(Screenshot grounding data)
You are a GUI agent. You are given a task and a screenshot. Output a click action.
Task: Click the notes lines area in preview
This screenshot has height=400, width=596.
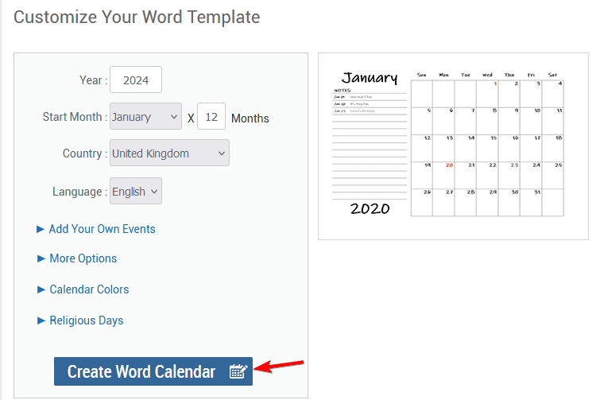point(370,145)
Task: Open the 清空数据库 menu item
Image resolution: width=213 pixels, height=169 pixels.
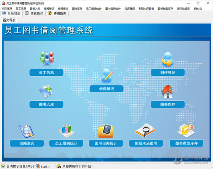Action: (184, 8)
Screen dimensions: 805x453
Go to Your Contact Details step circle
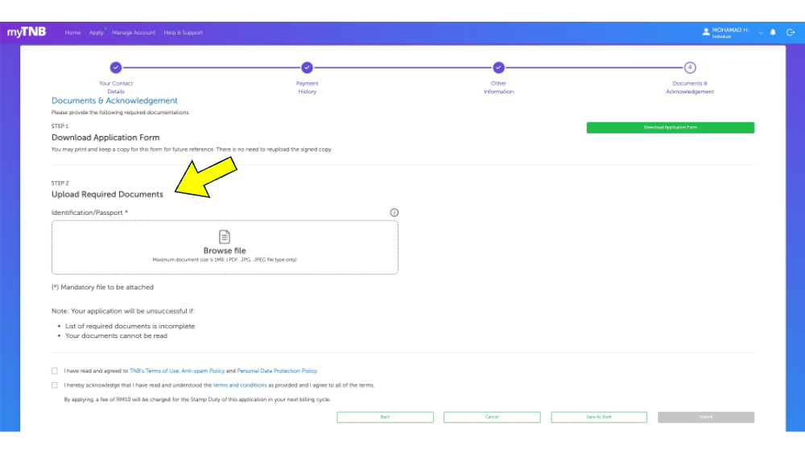pyautogui.click(x=116, y=68)
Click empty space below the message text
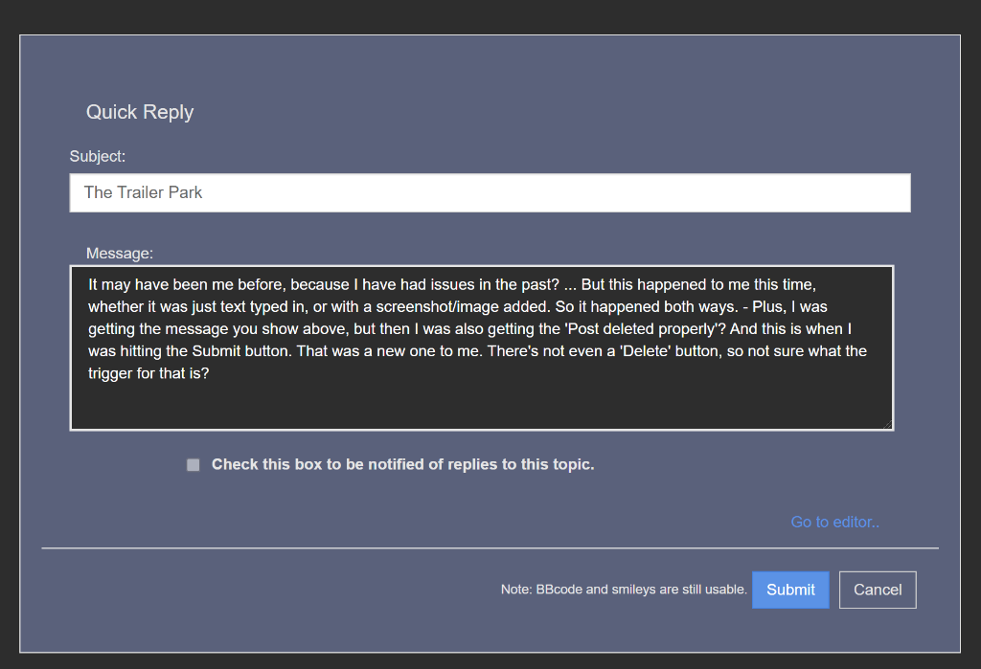 pos(479,407)
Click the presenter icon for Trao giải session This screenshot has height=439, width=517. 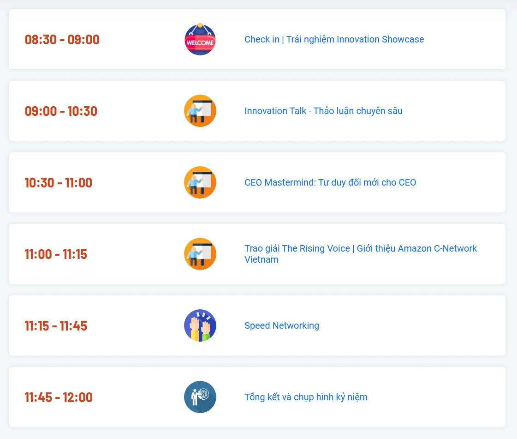click(x=200, y=254)
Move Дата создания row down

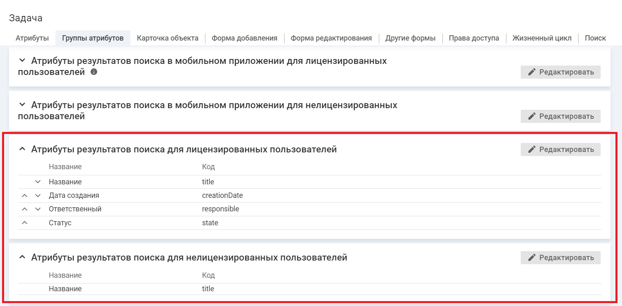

• _What this task involves_:
Transcribe, from the records above, the first line and every line after it up to and including the line with "Screen dimensions: 805x453"; omit pictures.

• _Solution for this exercise_:
You are a GUI agent. You are given a task and a screenshot. Output a click action.
Task: Click the notes lines area in preview
This screenshot has height=400, width=596.
point(370,145)
Task: Open the 清空数据库 menu item
Image resolution: width=213 pixels, height=169 pixels.
Action: (184, 8)
Screen dimensions: 805x453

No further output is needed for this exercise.